_What you are asked to do:_ Copy every line that contains the string "This" from the entries below.

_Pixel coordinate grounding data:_
^^^^^^^^^^^^^^^^

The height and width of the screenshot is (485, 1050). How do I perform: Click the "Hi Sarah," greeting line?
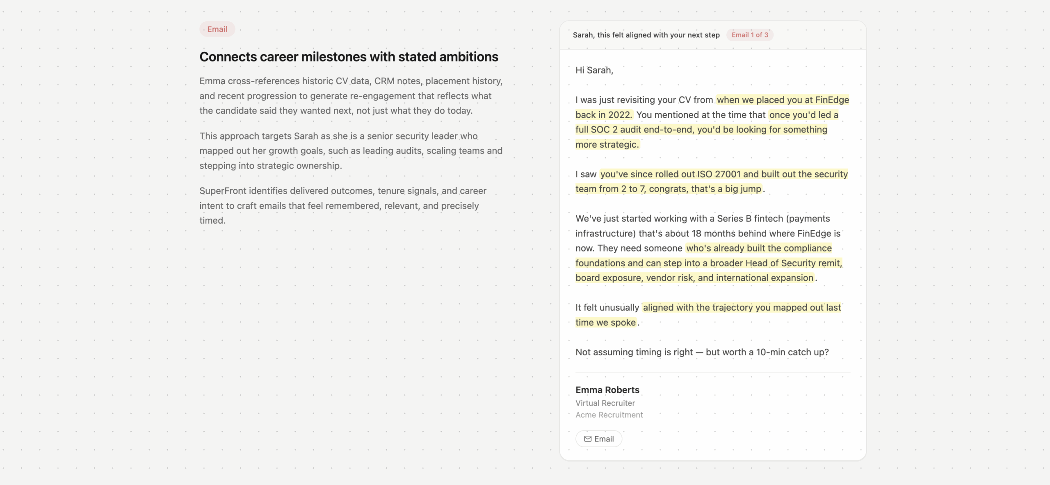point(594,70)
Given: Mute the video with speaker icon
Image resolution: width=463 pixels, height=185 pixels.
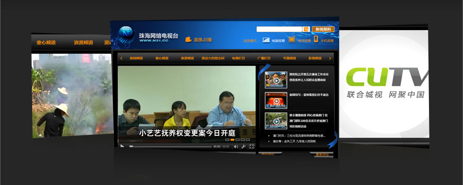Looking at the screenshot, I should (236, 146).
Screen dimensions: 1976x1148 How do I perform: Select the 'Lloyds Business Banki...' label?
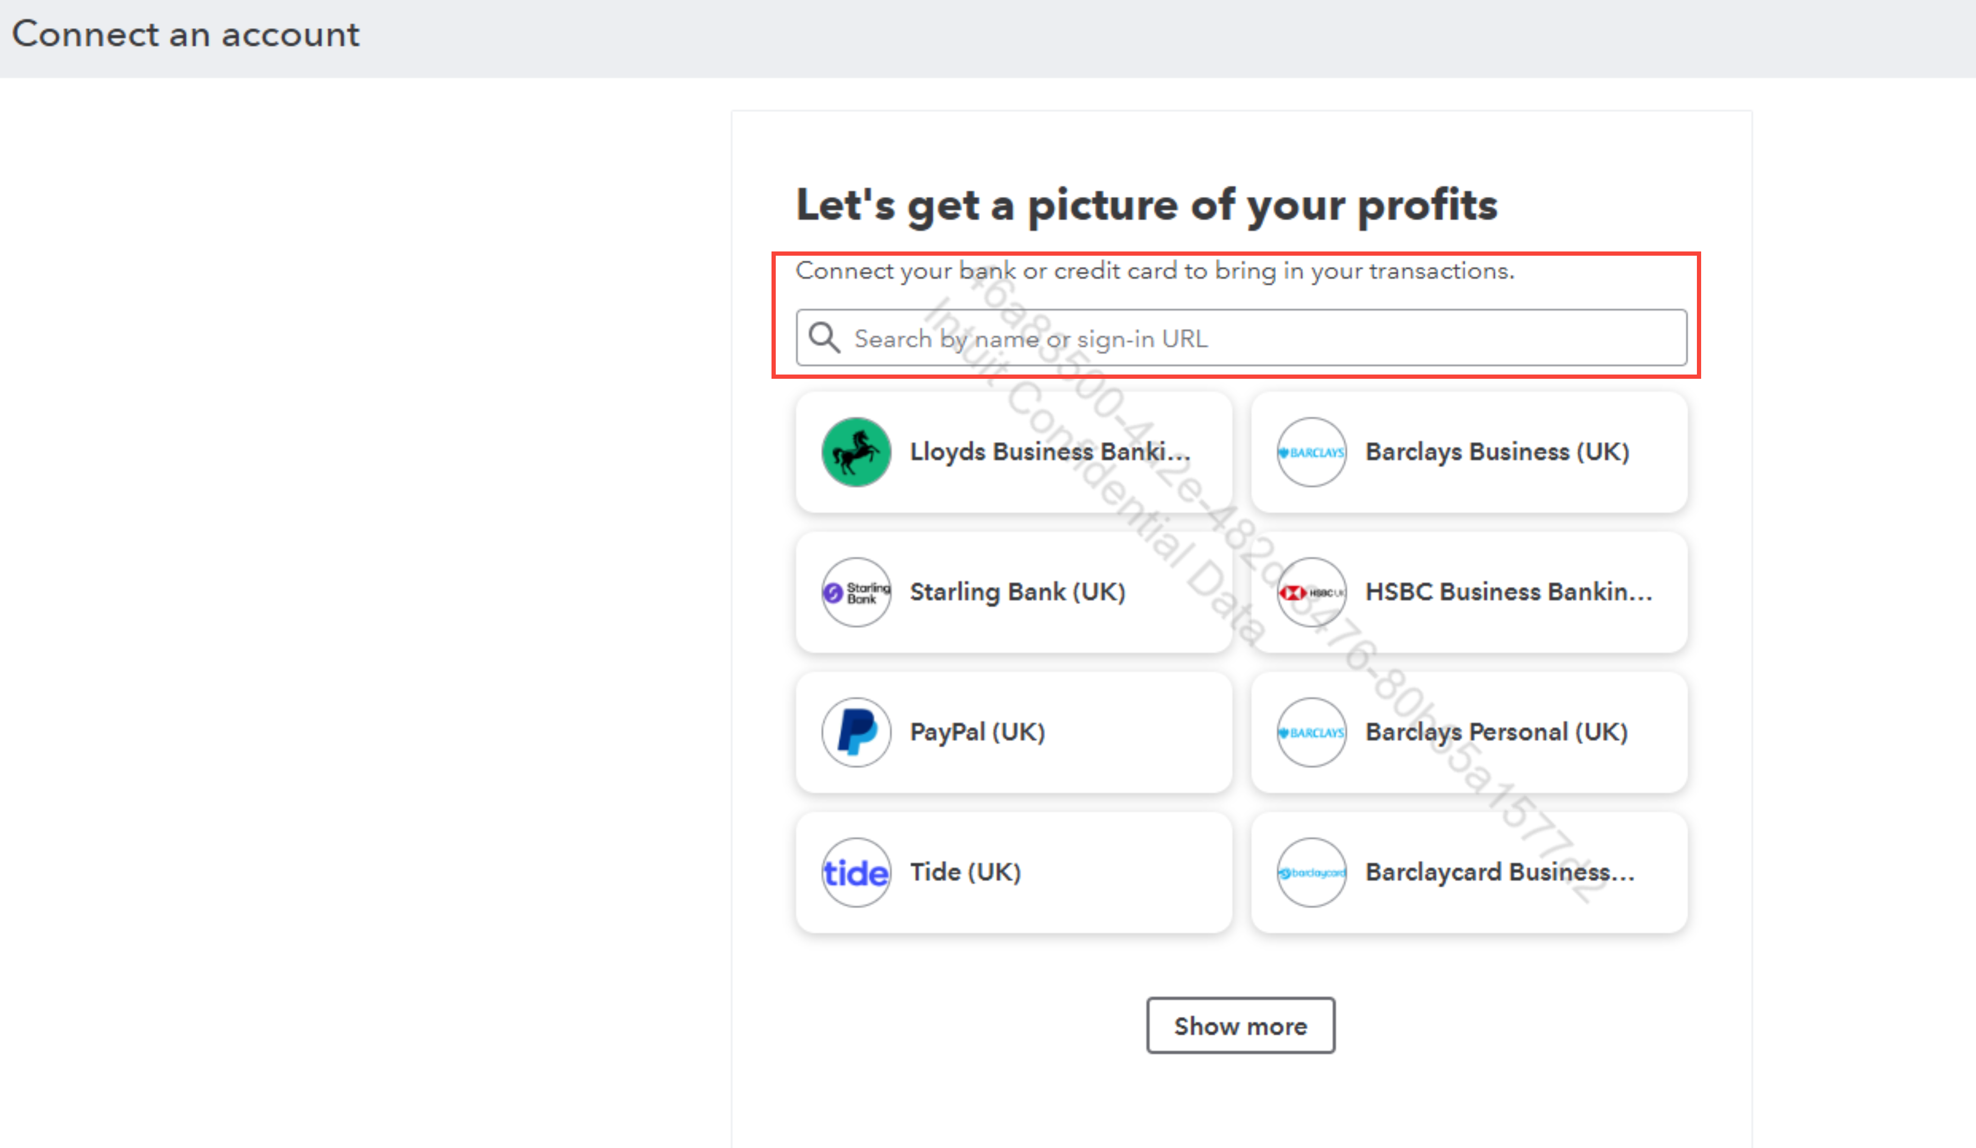(x=1050, y=452)
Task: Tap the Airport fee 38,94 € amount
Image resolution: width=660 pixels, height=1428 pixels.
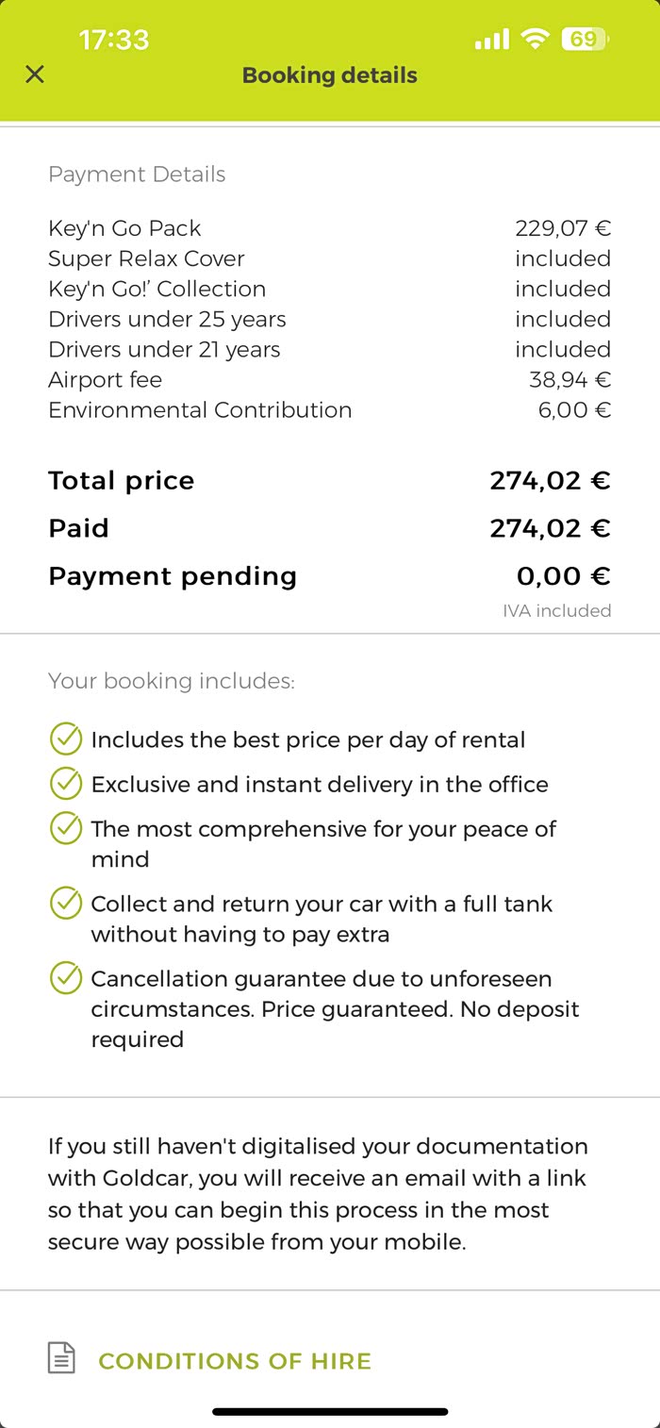Action: (x=569, y=380)

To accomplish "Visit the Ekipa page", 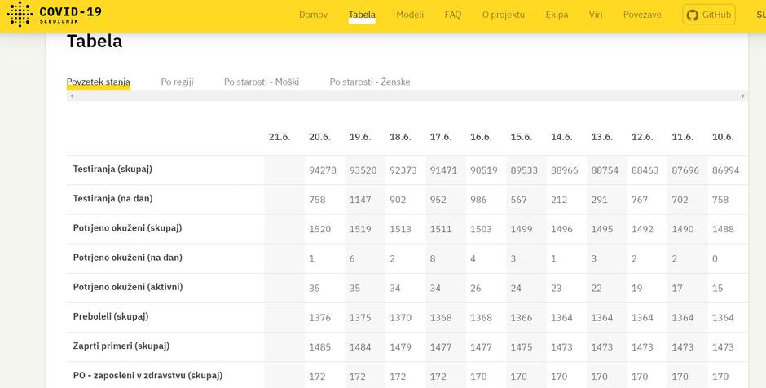I will [557, 15].
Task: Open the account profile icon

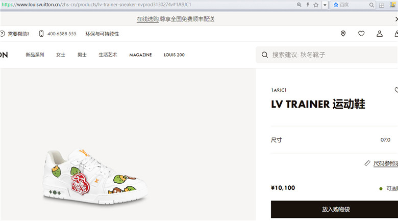Action: tap(380, 34)
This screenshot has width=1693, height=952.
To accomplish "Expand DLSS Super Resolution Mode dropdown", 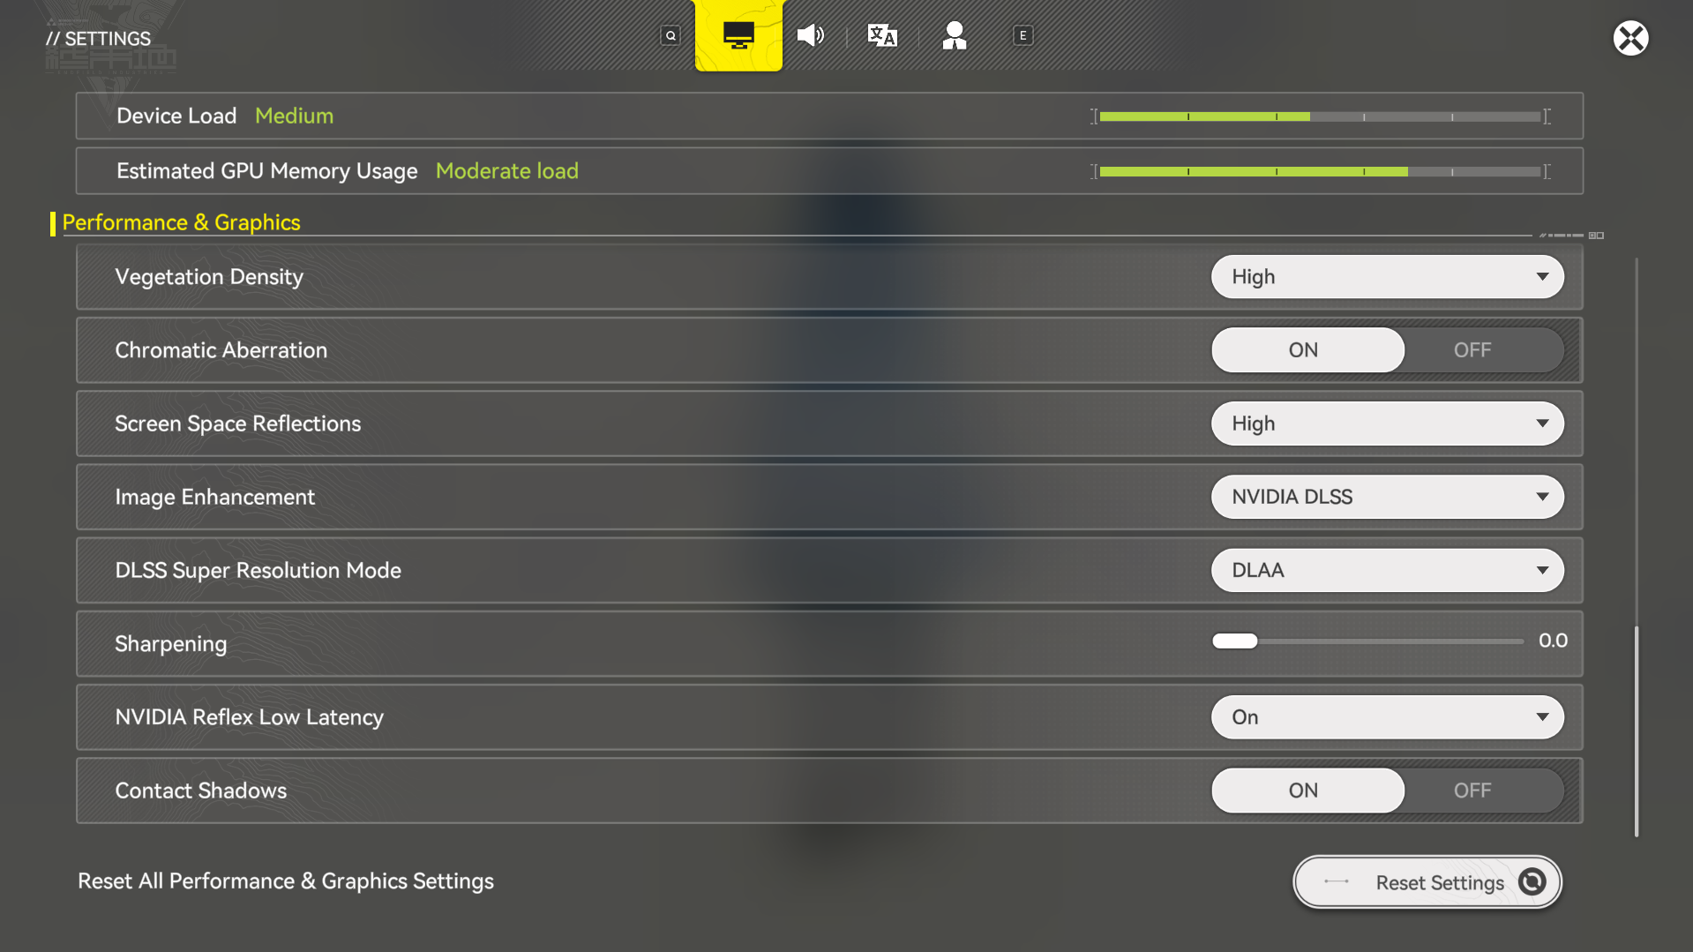I will tap(1387, 570).
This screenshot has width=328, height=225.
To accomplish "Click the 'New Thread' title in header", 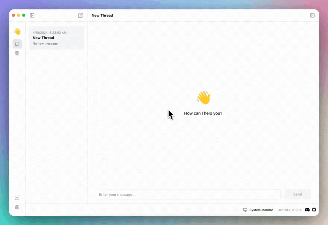I will (x=102, y=15).
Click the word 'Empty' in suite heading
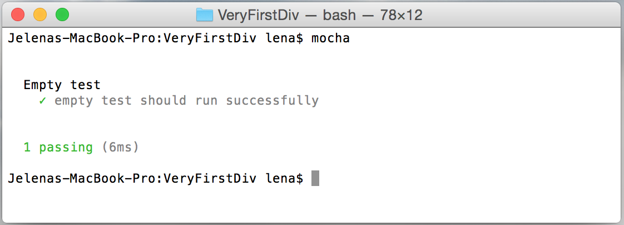Image resolution: width=624 pixels, height=225 pixels. coord(43,85)

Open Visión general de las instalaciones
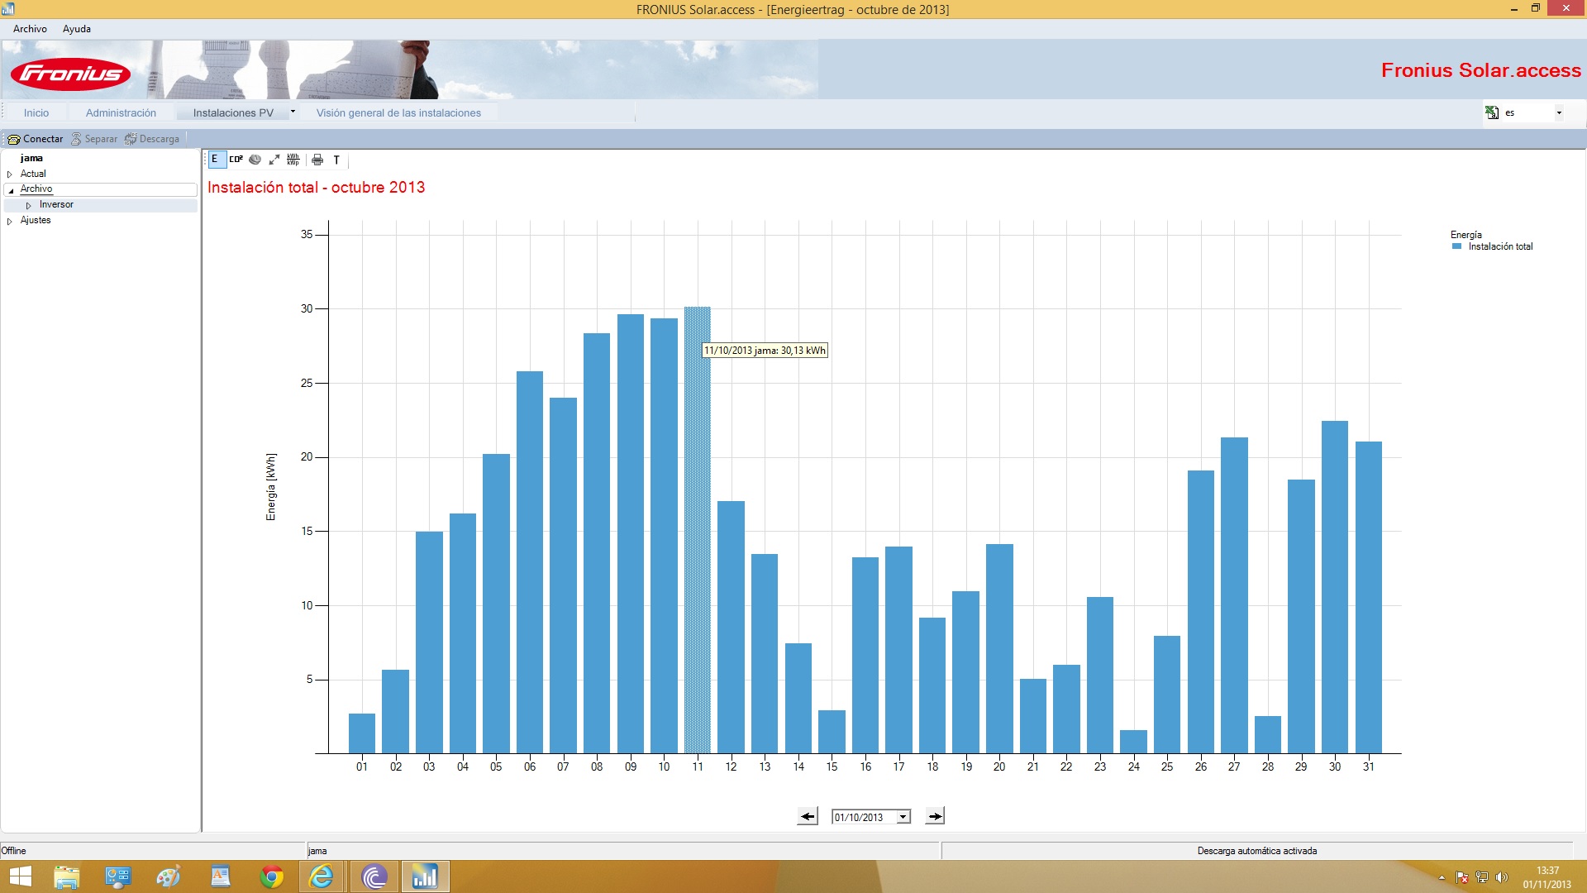pos(398,112)
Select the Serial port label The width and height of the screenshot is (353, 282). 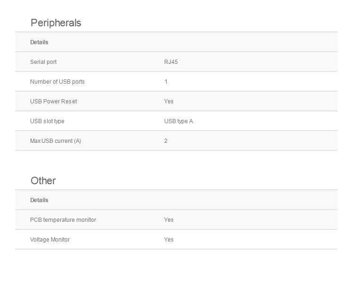tap(43, 62)
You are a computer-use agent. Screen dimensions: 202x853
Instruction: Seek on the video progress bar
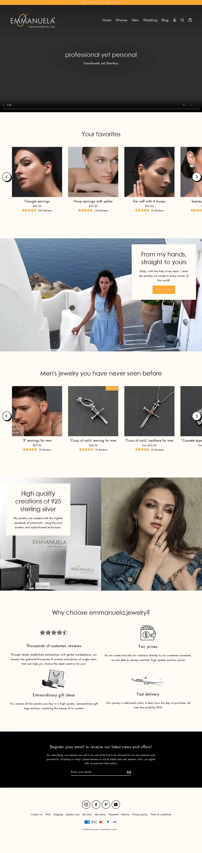(101, 109)
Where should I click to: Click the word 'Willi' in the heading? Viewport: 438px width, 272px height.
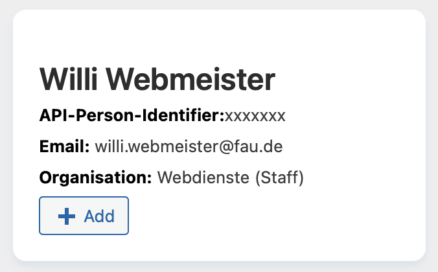69,79
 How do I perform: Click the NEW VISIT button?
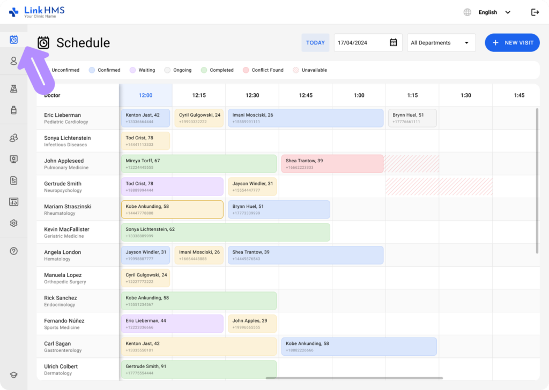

^^^^^^^^^^^^^^^^

_Finished exercise:_
This screenshot has width=1693, height=952.
This screenshot has width=328, height=225.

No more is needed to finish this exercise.